### ASSIGNMENT
In the listing below, find the line containing "Task: Click the Bitswap logo icon" and the line containing "The height and width of the screenshot is (788, 1179).". Repeat exactly those two lines and every line between them.

### INPUT MATERIAL
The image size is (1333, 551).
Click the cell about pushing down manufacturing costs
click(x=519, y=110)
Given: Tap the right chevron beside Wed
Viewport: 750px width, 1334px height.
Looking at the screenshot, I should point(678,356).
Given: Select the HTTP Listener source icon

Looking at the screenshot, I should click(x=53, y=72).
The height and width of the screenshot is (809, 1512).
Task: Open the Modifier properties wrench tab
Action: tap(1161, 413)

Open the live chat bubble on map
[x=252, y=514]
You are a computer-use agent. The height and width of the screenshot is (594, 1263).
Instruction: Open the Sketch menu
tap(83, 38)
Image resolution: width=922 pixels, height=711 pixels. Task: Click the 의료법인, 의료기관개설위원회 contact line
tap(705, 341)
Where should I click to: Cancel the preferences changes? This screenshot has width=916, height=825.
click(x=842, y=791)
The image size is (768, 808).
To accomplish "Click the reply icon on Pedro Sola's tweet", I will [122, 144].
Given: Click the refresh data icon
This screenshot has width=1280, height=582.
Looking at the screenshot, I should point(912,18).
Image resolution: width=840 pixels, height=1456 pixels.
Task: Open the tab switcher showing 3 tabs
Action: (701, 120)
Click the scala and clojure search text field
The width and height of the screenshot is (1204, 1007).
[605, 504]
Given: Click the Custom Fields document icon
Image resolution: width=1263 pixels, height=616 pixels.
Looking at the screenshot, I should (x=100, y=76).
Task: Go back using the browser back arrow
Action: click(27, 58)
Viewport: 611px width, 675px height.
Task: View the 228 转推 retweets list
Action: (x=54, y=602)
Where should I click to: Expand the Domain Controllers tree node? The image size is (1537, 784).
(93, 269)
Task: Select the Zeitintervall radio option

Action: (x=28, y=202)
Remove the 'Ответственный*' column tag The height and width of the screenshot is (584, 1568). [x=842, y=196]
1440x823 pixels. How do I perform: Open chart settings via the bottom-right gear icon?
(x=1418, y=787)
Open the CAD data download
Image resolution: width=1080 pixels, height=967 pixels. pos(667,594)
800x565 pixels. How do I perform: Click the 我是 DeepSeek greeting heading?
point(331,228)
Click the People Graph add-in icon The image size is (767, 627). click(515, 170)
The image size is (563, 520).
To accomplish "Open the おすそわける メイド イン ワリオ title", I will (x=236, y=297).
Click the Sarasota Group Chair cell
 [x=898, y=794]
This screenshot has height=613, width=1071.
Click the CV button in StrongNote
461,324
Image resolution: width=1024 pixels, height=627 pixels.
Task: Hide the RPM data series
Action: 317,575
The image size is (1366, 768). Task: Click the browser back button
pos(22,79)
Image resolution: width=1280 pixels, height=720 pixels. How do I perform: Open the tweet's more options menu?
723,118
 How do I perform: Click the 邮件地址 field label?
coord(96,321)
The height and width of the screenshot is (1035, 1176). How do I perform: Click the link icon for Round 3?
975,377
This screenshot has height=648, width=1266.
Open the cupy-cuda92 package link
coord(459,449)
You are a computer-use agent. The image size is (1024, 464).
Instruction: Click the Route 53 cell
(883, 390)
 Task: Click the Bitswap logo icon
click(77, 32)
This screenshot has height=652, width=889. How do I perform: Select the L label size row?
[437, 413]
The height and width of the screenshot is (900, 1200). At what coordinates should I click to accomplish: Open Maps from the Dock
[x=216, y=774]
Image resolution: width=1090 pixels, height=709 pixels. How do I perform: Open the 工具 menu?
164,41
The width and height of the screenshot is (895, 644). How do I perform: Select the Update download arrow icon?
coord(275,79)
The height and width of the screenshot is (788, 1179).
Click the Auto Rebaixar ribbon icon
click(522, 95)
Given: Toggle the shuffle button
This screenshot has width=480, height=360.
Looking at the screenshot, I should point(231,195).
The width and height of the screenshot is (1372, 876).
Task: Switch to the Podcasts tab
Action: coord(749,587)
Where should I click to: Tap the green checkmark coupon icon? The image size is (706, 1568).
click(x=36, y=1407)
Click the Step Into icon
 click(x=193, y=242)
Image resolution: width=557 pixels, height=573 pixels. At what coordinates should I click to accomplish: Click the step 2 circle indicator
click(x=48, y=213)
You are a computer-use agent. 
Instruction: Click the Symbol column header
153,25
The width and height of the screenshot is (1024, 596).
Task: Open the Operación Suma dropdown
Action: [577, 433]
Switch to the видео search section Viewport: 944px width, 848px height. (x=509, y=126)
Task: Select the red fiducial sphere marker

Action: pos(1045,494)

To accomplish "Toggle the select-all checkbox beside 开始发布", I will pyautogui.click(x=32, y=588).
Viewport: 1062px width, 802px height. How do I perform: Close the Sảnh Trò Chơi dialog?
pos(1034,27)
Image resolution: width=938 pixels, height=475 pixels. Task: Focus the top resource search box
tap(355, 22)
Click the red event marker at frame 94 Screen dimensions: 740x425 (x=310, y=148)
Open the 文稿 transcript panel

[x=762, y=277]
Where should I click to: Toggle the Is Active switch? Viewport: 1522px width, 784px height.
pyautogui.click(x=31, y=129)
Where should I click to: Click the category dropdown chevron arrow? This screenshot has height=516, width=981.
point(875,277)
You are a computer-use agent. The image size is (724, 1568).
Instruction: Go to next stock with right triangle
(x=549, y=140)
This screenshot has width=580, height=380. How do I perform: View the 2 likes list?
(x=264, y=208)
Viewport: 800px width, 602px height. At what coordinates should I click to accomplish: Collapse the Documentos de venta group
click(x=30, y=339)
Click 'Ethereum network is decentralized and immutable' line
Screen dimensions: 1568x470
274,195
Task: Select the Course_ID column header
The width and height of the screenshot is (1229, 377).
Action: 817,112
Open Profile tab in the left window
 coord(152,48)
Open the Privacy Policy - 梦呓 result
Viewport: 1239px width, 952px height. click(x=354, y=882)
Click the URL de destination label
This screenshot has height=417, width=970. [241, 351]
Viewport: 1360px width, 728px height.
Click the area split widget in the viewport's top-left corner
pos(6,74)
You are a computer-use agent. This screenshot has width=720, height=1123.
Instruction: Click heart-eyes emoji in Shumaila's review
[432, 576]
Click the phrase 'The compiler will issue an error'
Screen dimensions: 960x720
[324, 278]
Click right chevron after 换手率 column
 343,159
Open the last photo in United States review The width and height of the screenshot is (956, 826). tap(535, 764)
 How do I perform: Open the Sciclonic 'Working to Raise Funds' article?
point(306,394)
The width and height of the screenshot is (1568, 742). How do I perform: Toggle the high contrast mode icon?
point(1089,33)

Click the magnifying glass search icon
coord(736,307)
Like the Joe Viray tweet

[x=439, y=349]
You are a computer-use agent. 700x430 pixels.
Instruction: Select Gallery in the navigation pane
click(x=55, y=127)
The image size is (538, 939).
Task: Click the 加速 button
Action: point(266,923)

### TASK OUTPUT
 Task: Click the Bitswap logo icon
click(77, 32)
This screenshot has height=652, width=889. How do I perform: Select the L label size row?
[437, 413]
The height and width of the screenshot is (900, 1200). At what coordinates should I click to accomplish: Open Maps from the Dock
[x=216, y=774]
Image resolution: width=1090 pixels, height=709 pixels. How do I perform: Open the 工具 menu?
164,41
The width and height of the screenshot is (895, 644). How do I perform: Select the Update download arrow icon?
coord(275,79)
The height and width of the screenshot is (788, 1179).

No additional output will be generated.